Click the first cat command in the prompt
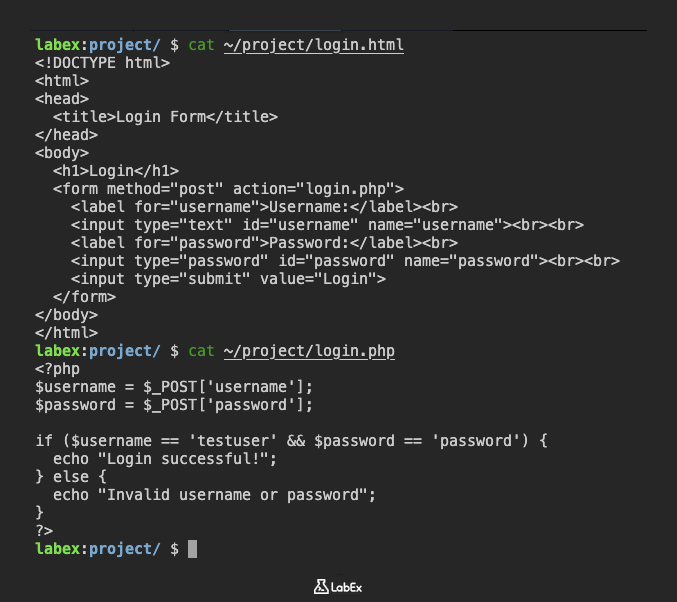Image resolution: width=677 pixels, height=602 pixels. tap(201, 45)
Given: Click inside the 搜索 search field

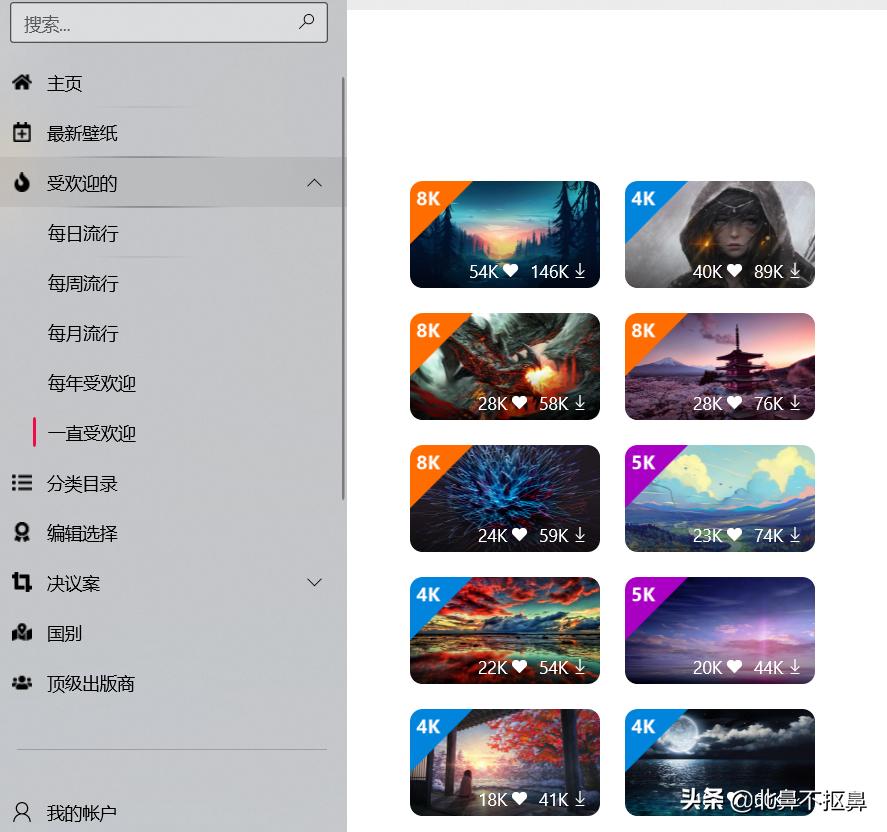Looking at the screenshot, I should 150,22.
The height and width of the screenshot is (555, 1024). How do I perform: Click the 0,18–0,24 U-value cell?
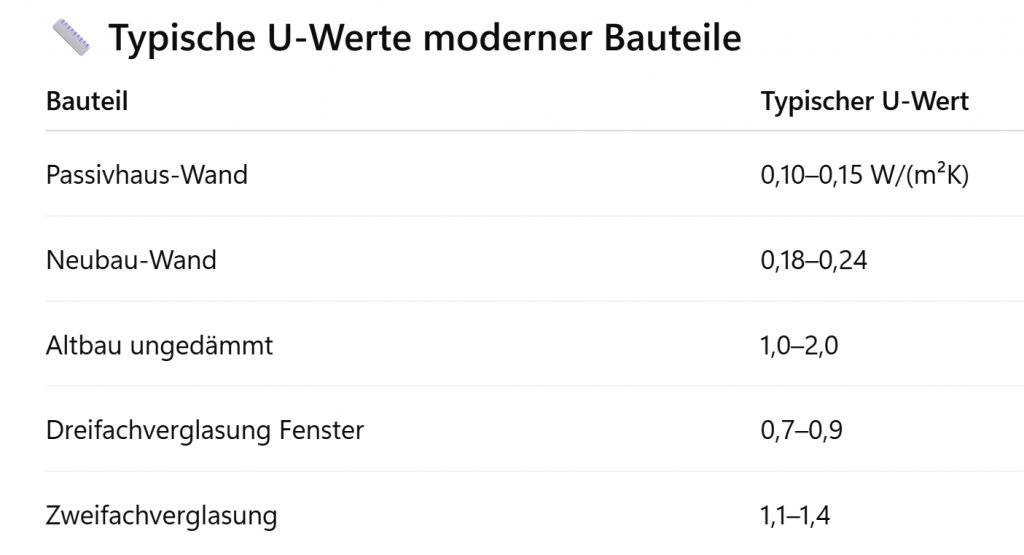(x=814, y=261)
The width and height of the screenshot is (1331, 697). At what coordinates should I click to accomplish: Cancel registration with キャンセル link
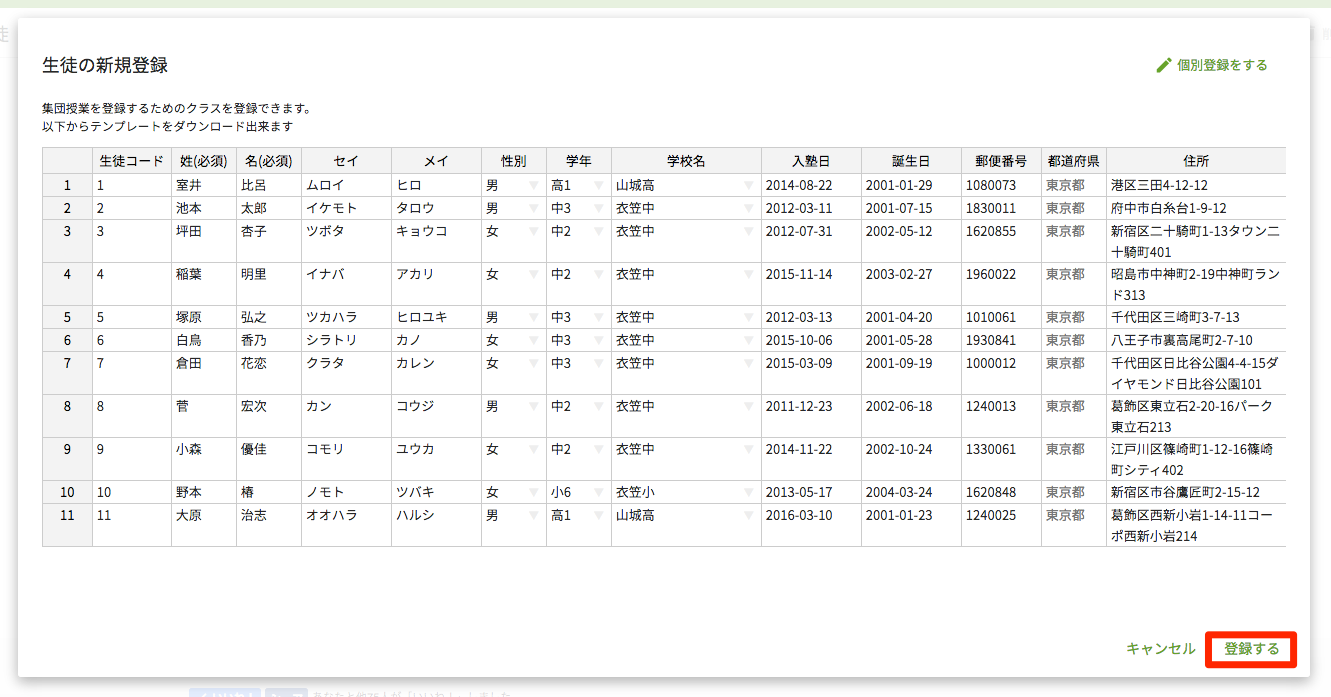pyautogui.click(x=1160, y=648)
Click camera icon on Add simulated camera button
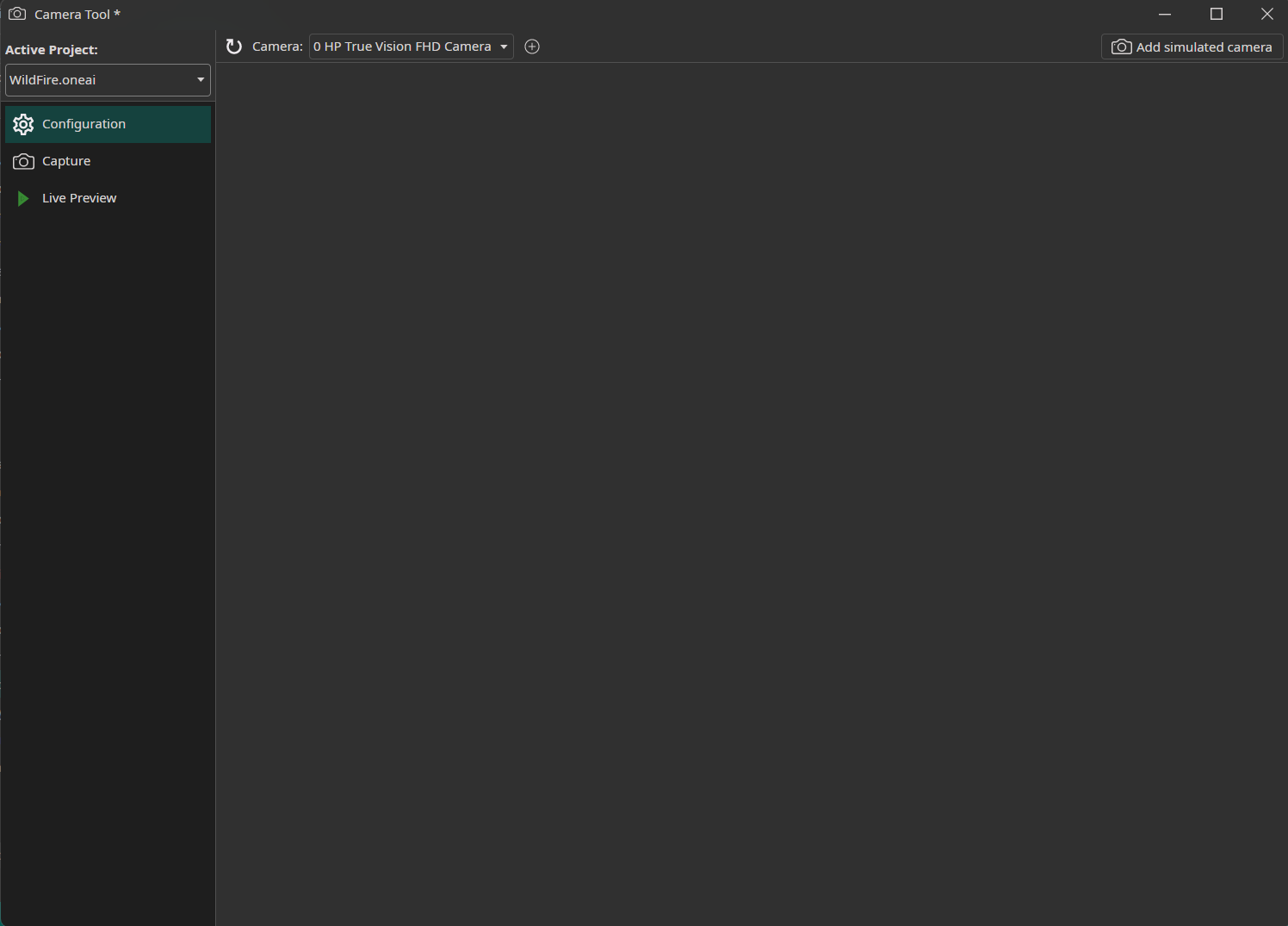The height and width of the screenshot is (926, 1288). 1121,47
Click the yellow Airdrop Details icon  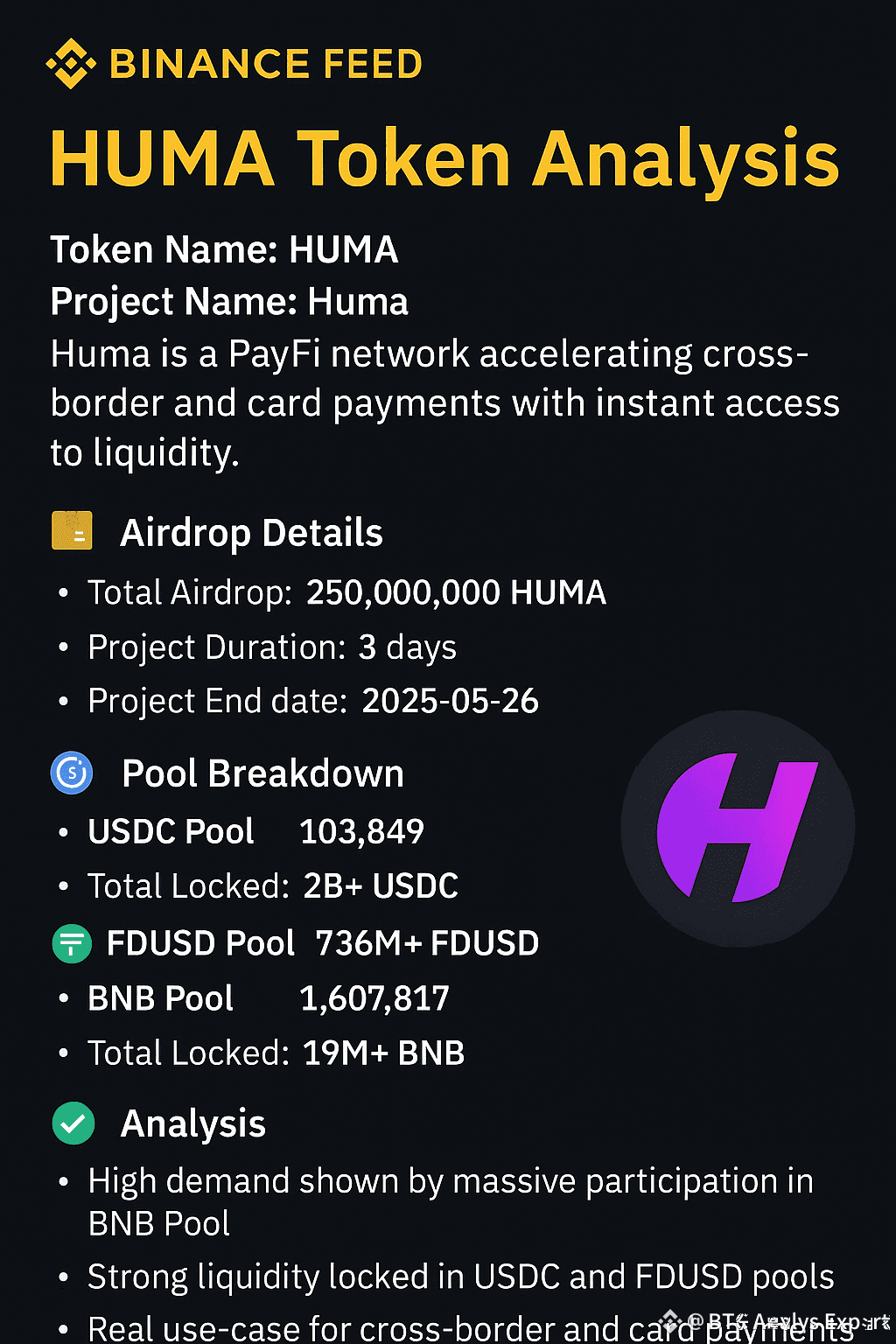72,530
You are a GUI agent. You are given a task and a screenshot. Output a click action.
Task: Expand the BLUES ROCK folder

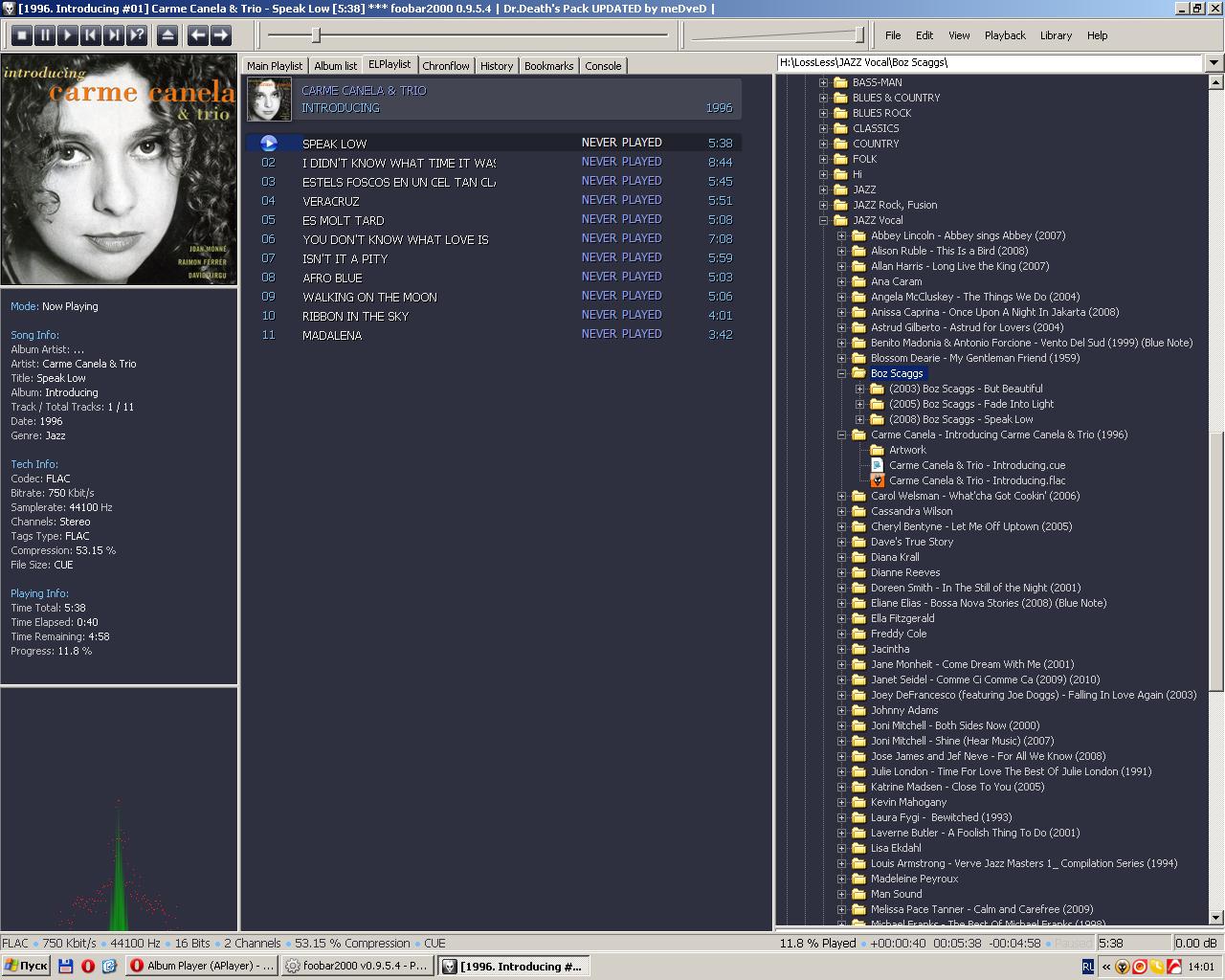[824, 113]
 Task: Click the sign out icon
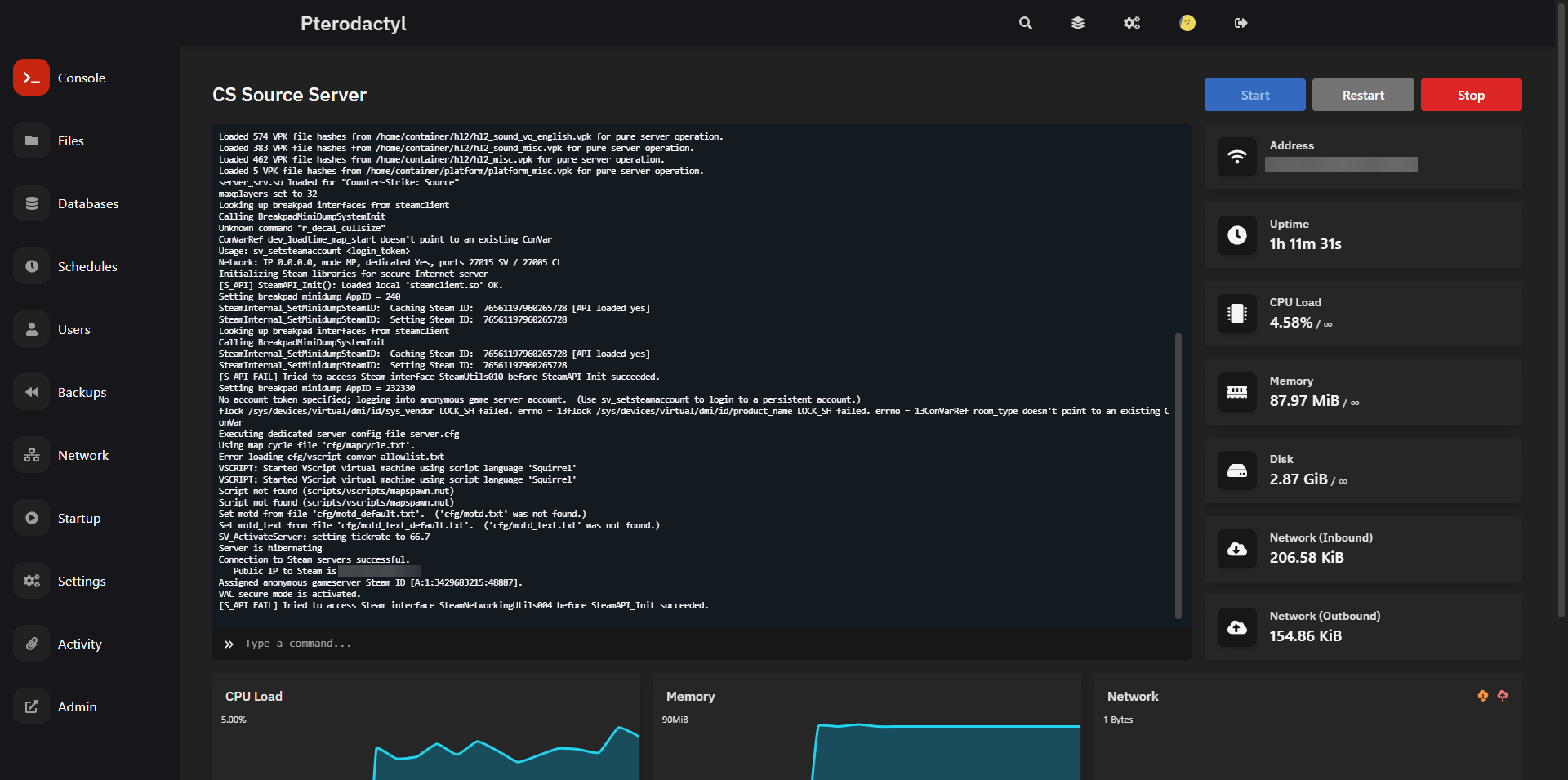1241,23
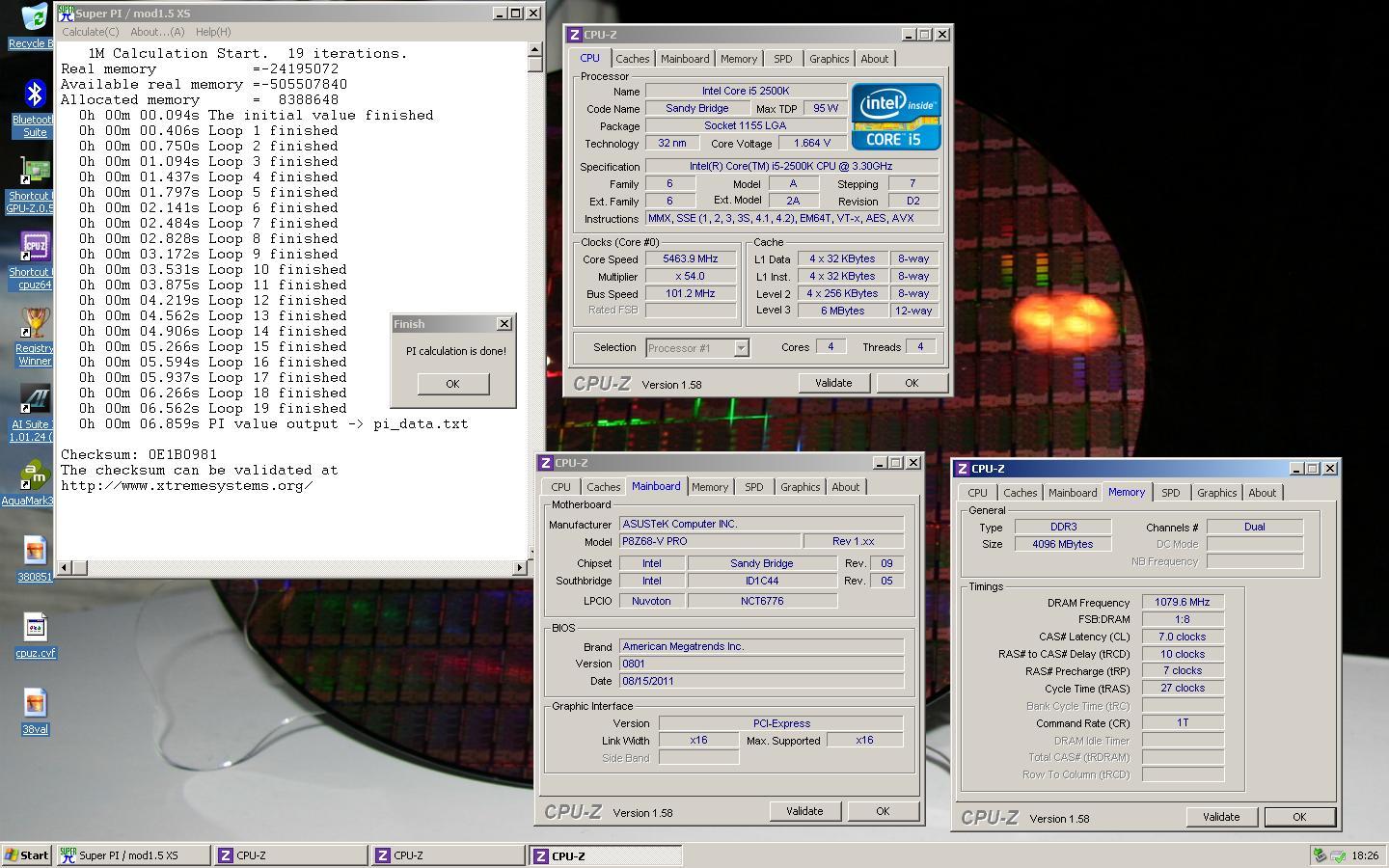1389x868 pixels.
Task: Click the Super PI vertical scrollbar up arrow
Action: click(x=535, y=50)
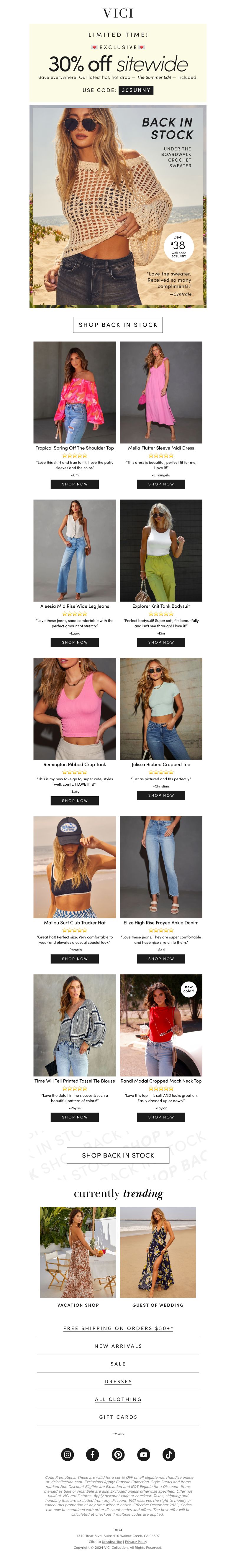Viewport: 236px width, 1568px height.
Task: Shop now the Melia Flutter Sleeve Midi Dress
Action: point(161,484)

______________________________

▶ _Work required_
Only the lines from the one containing "You are a GUI" through the last line of the records above should be repeated, exactly and without pictures.

▶ _Your response_
You are a GUI agent. You are given a task and a screenshot. Output a click action.
Task: Expand the BLUES ROCK folder

[824, 113]
 Task: Click the sign out icon
1241,23
1389x868 pixels.
Task: Click the Super PI vertical scrollbar up arrow
Action: click(x=535, y=50)
Viewport: 236px width, 1568px height.
Task: Shop now the Melia Flutter Sleeve Midi Dress
Action: point(161,484)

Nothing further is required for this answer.